Making Your Worlds Memorable

Making Your Worlds Memorable

In world design, it is important to give your worlds individuality and a character all their own. If you do not give the players a unique “handle” on each world (a way for them to categorize a world in their minds—e.g., the place where people harvest giant mushrooms and ride around on giant bugs), the worlds will gradually blend together into a hazy morass of basic types: the desert world, the Imperial city world, the big polluted CSA factory world, and so on.

Worlds are sort of like gamemaster characters that way. Just as you give your supporting characters some distinguishing characteristics which separate them from the other gamemaster characters, try to make each world a distinct place with its own feel and flavor.

A simple way you can give each world a unique character is to give it some exotic attributes. Exotic planets appeal to the players’ sense of escapism and curiosity—and remind them that the Star Wars universe isn’t like the one they know.

Look to the movies for your models. Tatooine, meant to be a backwater world where nothing much happens, is still an exotic location to us, filled with interesting alien societies, a water-based economy, and a futuristic yet run-down city. Bespin is a gas giant which features a great majestic city floating in the upper levels of its vibrant and beautiful atmosphere.

Exotic Elements

Making a world exotic can be as simple as tweaking some geological features. Place a world in a binary or trinary star system, or give it an atmosphere so dangerous that humans have to wear filter masks to walk outside. You might set an adventure on a young world subject to constant earthquakes and volcanic activity, or on an ancient, arid planet orbiting a huge red star. But you can get more fancy than that if you like.

Often, you can get away with establishing a single interesting focus to a world, and spin everything else off from that. There isn’t anything particularly special about the forests of Endor, after all. But the dramatic focal points—the stark Imperial landing pad and shield generator dish, and the partially completed Death Star hanging in the sky—effectively establish Endor as a unique location.

You can focus on culture, society, and people to establish character. Maybe the locals wear many layers of scarves and feathers, and only those dressed likewise may conduct business. Or perhaps the citizens are language purists, and treat everyone who does not use their peculiar inverted word order like uneducated idiots.

Some more examples: • Those who do not cover their faces are shunned and regarded with disgust. • All non-citizens must wear caps to distinguish themselves from the privileged locals, who are accorded more privileges. • Only females (of all species) can speak in public. • Wearing the color orange is reserved for the exalted class (this one is fun to pull on Rebel pilots). • No one may openly display a weapon.

Obviously, these examples will impact the characters’ lives in some major or minor way. This isn’t all bad. The players are sure to remember the world where only females can speak in public if their characters landed there for badly needed repairs—and there are no female crew members! And making each world memorable and distinct is, after all, the whole point.
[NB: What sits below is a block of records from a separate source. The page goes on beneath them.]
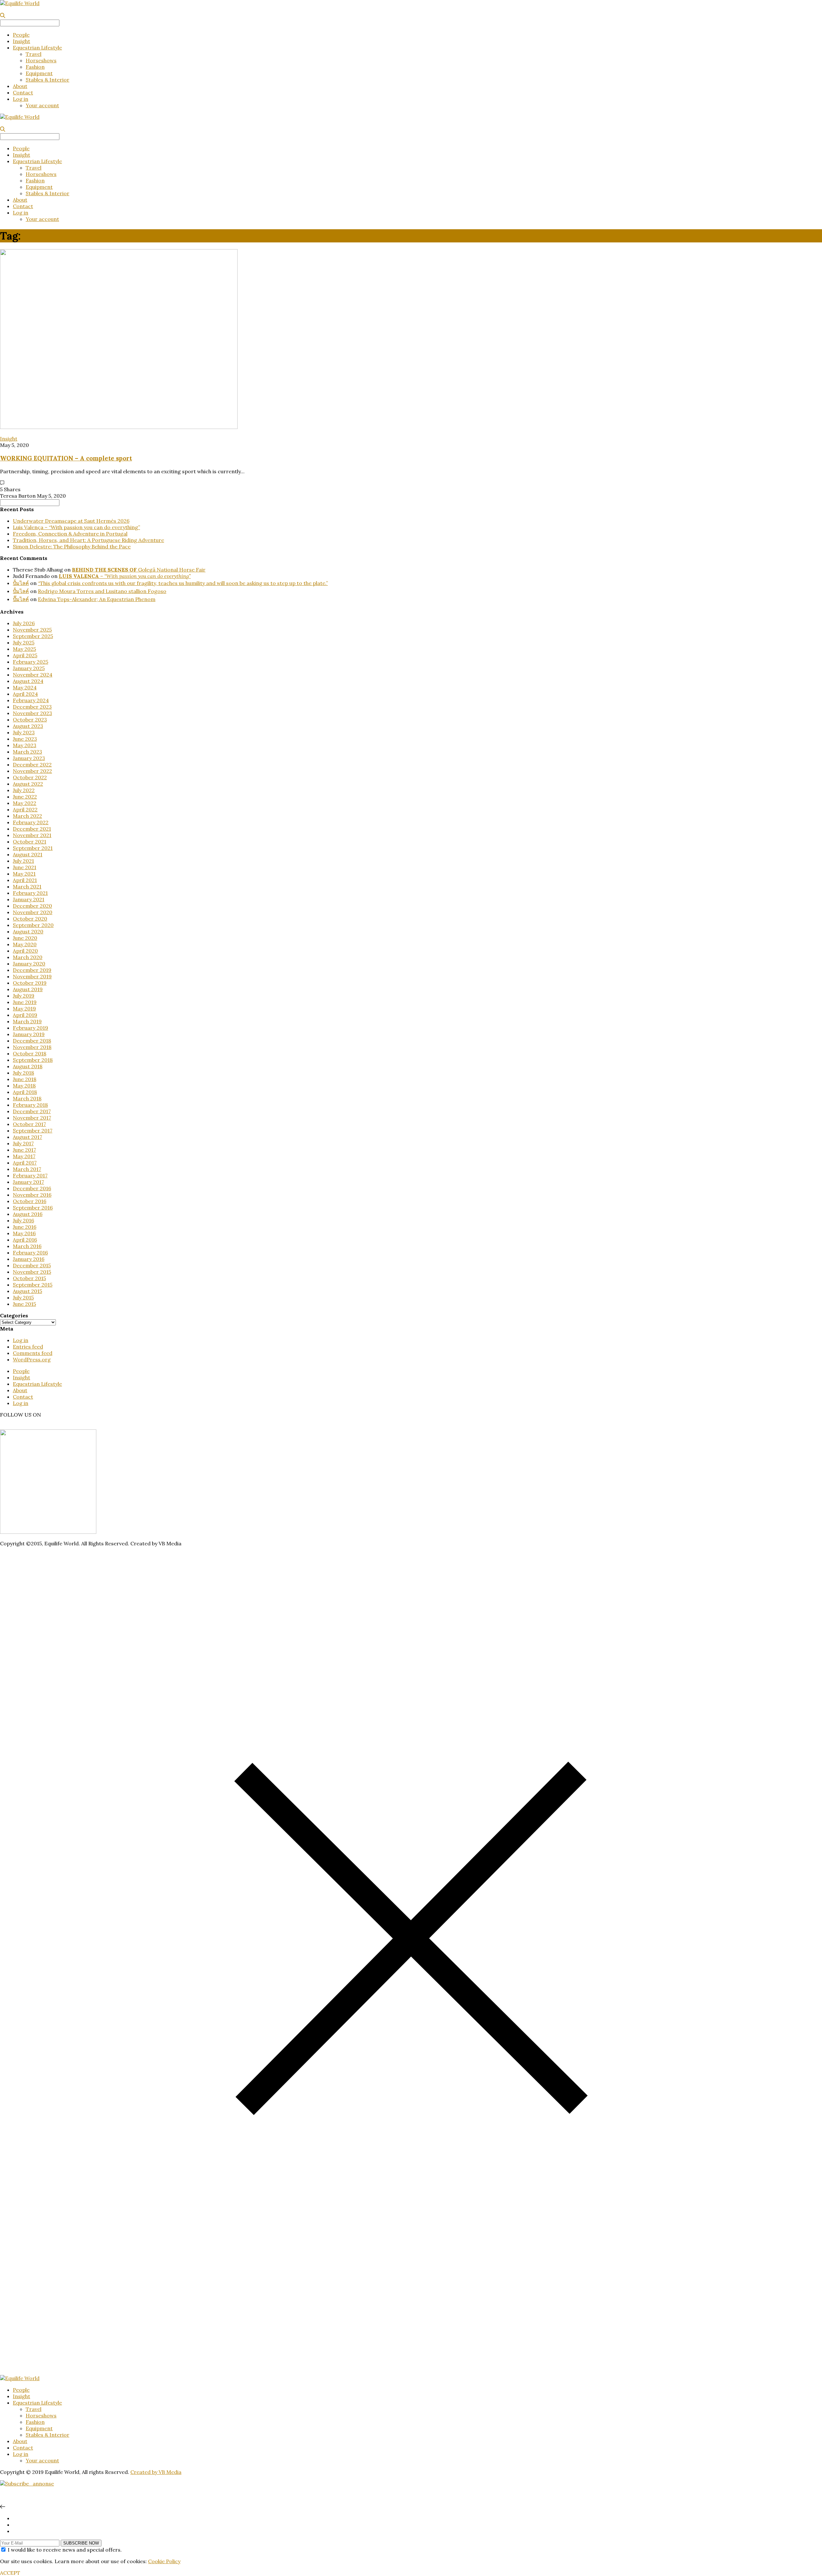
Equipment (39, 73)
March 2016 (27, 1246)
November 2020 (32, 912)
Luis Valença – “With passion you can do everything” (76, 527)
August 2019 (28, 989)
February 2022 (30, 822)
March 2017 (27, 1169)
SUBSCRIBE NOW (81, 2543)
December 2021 (32, 828)
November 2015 (32, 1272)
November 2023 (32, 713)
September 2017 (32, 1130)
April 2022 (25, 809)
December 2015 (32, 1265)
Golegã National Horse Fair (139, 569)
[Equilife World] (19, 3)
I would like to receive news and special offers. (65, 2549)
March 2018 (27, 1098)
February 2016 (30, 1252)
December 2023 (32, 706)
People (21, 34)
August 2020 (28, 931)
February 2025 (30, 662)
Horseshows (41, 60)
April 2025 (25, 655)
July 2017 (23, 1143)
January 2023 (29, 758)
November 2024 (32, 674)
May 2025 (24, 649)
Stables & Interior (47, 79)
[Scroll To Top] (2, 2506)
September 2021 (33, 848)
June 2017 (24, 1150)
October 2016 (29, 1201)
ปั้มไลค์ (21, 583)
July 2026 (24, 623)
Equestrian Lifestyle (37, 47)
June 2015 (24, 1304)
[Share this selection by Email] (15, 2531)
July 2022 (24, 790)
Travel (33, 54)
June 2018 (24, 1079)
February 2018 (30, 1105)
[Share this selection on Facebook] (15, 2524)
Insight (21, 41)
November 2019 (32, 976)
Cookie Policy (164, 2561)
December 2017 (32, 1111)
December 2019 (32, 970)
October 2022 (30, 777)
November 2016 (32, 1195)
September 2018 (33, 1060)
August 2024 (28, 681)
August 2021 (27, 854)
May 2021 (24, 873)
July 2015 (23, 1297)
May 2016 (24, 1233)
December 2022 (32, 764)
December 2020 (32, 906)
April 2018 (25, 1092)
But there is no need to get into the characters’ faces to establish world character. Societal and cultural examples tend to do that, but you can get more into physical aspects of places and things, which provide atmosphere without impacting the characters’ lives unduly. And remember to hit that “wow” button occasionally!

Some “place” examples: • Structures that are out of the ordinary—maybe people live and work in the discarded shells of giant insects, or in great hollowed-out cacti, or in living buildings. • Settings unique to the world, like the dramatic singing spires of the Cathedral of Winds on Vortex, or the great Ithorian ships which cruise over the jungles of Ithor. • Underwater cities.
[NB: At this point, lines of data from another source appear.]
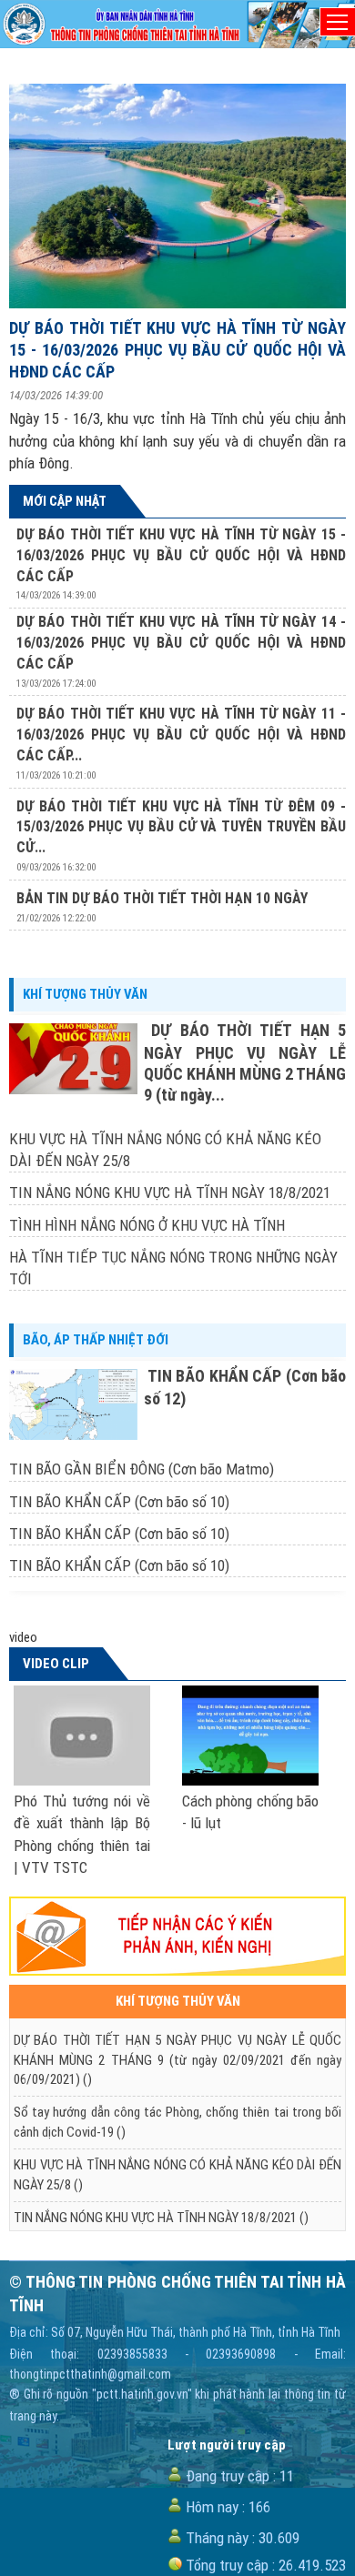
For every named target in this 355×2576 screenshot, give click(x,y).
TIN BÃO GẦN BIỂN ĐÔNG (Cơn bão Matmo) (141, 1469)
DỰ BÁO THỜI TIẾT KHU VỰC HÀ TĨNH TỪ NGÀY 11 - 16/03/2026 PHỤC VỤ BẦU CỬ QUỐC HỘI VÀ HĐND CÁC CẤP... (181, 734)
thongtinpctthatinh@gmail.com (90, 2374)
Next (304, 936)
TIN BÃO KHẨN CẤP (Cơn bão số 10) (119, 1502)
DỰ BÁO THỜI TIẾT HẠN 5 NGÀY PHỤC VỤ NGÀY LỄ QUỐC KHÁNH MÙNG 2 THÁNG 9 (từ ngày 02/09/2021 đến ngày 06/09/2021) (177, 2060)
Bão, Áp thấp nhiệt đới (95, 1340)
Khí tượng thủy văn (85, 994)
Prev (51, 936)
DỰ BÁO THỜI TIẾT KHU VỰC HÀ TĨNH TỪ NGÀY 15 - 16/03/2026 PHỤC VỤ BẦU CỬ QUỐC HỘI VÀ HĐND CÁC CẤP (177, 349)
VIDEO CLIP (56, 1663)
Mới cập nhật (64, 501)
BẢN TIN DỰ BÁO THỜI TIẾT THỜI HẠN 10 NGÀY (162, 898)
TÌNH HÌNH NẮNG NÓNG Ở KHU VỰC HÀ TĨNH (147, 1225)
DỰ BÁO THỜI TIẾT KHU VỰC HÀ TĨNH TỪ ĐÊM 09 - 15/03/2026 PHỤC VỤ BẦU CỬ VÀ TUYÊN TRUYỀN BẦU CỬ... (181, 827)
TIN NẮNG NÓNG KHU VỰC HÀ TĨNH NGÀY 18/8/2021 (169, 1192)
Some “thing” examples: • Doors dilate open and shut. • Droids are plated with strong ceramics instead of metals and plastics. • Flowers are prominently displayed everywhere imaginable. • People preserve their dead relatives in a clear resin, and place them in the yard to ward off evil.

As you can see, some examples are more far out than others. But all of them help establish the character and uniqueness of the world.